(文本摘录)

[题解] [JSOI2013] 侦探jyy

题面

题解

看哪些事件不发生也对答案没有影响

假如说这件事不发生, 那么他的前驱都不会发生

然后把所有入度为零并且不是这件事的前驱的点全部设为发生, BFS 一遍, 看那 M 个是否都能发生

若能, 则该事件不一定发生

若不能, 该事件一定发生

复杂度 \(O(nm)\)

Code

#include <algorithm>
#include <iostream>
#include <cstring>
#include <cstdio>
#include <queue>
const int N = 100005; 
using namespace std;

int n, m, t, head[N], head1[N], cnt, tot, d[N], vis[N], hp[N], ck[N], ans[N];
struct edge { int to, nxt; } e[N], E[N]; 
queue<int> q; 

template < typename T >
inline T read()
{
    T x = 0, w = 1; char c = getchar();
    while(c < '0' || c > '9') { if(c == '-') w = -1; c = getchar(); }
    while(c >= '0' && c <= '9') x = x * 10 + c - '0', c = getchar();
    return x * w; 
}

inline void adde(int u, int v)
{
    e[++cnt] = (edge) { v, head[u] }, head[u] = cnt;
    E[++tot] = (edge) { u, head1[v] }, head1[v] = tot; 
}

bool check(int x)
{
    q.push(x), vis[x] = ++cnt;
    while(!q.empty())
    {
	int u = q.front(); q.pop();
	for(int v, i = head1[u]; i; i = E[i].nxt)
	    if(vis[v = E[i].to] != cnt) vis[v] = cnt, q.push(v); 
    }
    for(int i = 1; i <= t; i++)
	if(vis[hp[i]] == cnt) return 1;
    for(int i = 1; i <= n; i++)

(执行任务)
请从上面那篇侦探jyy题解停下的位置接着往下写。

(条目列表)
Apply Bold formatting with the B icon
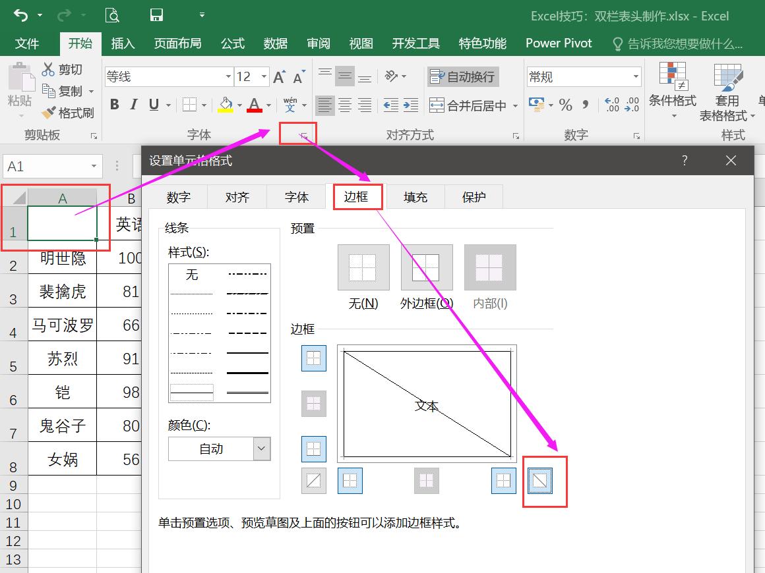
* * *
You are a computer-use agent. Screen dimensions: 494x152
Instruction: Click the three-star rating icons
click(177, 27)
---
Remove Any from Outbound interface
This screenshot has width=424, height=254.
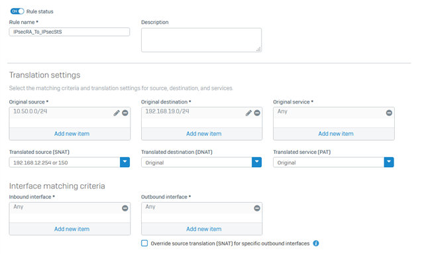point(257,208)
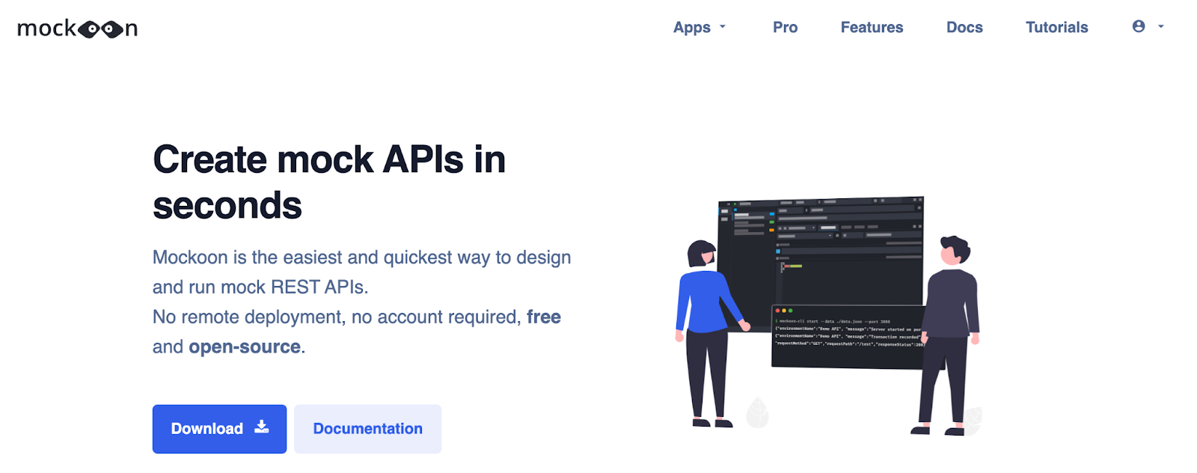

(书面回答)
	if(!d[i] && vis[i] != cnt) q.push(i), vis[i] = cnt;
    while(!q.empty())
    {
	int u = q.front(); q.pop();
	for(int v, i = head[u]; i; i = e[i].nxt)
	    if(vis[v = e[i].to] != cnt) vis[v] = cnt, q.push(v); 
    }
    for(int i = 1; i <= t; i++)
	if(vis[hp[i]] != cnt) return 1;
    return 0; 
}

int main()
{
    n = read <int> (), m = read <int> (), t = read <int> ();
    for(int u, v, i = 1; i <= m; i++)
    {
	u = read <int> (), v = read <int> ();
	adde(u, v), d[v]++; 
    }
    cnt = 0; 
    for(int i = 1; i <= t; i++)
	ck[hp[i] = read <int> ()] = 1;
    for(int i = 1; i <= n; i++)
	if(ck[i] || check(i)) ans[++ans[0]] = i;
    for(int i = 1; i <= ans[0]; i++)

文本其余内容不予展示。